In TEKKA: Tags
Not to be missed in TEKKA is Cathy Marshall’s brilliant study, Do Tags Work? Tagging has been widely hailed as they key to folksonomy, a possible route to the semantic Web; see, for example, David Weinberger’s best-selling Everything Is Miscellaneous.
Bottom line: Marshall takes a painstaking look at all the tags applied to all the images of one particular sort of flickr image. One might expect to find an informal, emergent taxonomy; what we actually find is, pretty much, nothing we can use. The words people put in picture titles and comments are actually better tags than the words they use as tags.

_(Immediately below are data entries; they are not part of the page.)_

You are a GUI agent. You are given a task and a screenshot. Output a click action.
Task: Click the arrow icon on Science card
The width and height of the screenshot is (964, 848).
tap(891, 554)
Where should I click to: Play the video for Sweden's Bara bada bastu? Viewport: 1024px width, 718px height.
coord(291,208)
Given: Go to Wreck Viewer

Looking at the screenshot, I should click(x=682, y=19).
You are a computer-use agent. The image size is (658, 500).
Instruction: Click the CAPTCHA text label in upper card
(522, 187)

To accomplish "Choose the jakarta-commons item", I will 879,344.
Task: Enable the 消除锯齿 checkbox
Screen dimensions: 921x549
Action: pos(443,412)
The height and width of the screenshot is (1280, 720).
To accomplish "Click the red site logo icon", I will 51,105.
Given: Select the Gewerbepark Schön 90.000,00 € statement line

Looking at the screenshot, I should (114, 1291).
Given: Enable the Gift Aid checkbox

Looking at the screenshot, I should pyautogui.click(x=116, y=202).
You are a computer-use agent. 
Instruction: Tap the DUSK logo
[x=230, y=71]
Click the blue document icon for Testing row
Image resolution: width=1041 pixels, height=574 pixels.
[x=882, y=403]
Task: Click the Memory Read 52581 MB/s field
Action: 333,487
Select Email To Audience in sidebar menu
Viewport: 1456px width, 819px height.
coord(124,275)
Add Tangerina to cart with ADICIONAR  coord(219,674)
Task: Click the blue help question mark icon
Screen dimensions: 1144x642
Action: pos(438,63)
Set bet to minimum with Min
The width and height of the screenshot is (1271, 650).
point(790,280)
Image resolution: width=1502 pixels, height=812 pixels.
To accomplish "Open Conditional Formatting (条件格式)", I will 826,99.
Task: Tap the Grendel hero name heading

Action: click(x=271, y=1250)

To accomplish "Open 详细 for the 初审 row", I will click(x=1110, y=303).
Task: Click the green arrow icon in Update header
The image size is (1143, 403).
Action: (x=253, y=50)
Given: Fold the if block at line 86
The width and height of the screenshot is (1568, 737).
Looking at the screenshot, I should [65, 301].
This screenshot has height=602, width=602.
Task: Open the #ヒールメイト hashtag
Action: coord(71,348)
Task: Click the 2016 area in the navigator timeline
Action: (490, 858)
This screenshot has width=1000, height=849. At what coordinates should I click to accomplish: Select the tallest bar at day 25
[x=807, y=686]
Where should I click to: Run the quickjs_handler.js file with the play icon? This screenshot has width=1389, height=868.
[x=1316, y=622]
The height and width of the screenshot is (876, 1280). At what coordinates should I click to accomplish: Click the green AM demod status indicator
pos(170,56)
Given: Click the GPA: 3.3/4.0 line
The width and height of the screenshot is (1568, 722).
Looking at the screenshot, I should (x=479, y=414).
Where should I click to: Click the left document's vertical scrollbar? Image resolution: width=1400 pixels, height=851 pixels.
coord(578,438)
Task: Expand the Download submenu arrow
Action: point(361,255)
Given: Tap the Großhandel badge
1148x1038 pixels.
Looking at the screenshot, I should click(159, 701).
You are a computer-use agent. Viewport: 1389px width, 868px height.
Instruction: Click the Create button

The study could be repeated on more images, and in additional contexts. It might be bad luck. But if it’s a repeatable result — and I think we all know it is — then we’re going to have to rethink a lot of our Web 2.0 rhetoric. Folksonomy is an illusion.
Commentary: Sven Portst thinks it’s pseudo-scientific, but also correct. Mark Stoneman finds it “amusing and informative”. Paul Mison hopes that tags can be salvaged for personal use. Several good and thoughtful delicious bookmark notes, including Leslie Orchard (thinks Marshall wrong, but having trouble saying why); in fact, one of the better delicious collections I've seen.
Leslie Orchard then follows up, arguing that tags work for him in delicious, though he doesn't find them very useful on flickr or elsewhere. Repeating the study for delicious seems to be a natural direction, and that would be useful. He also suggests that delicious tags are more useful than flickr's because they're the only user-supplied metadata, where flickr also has title and description.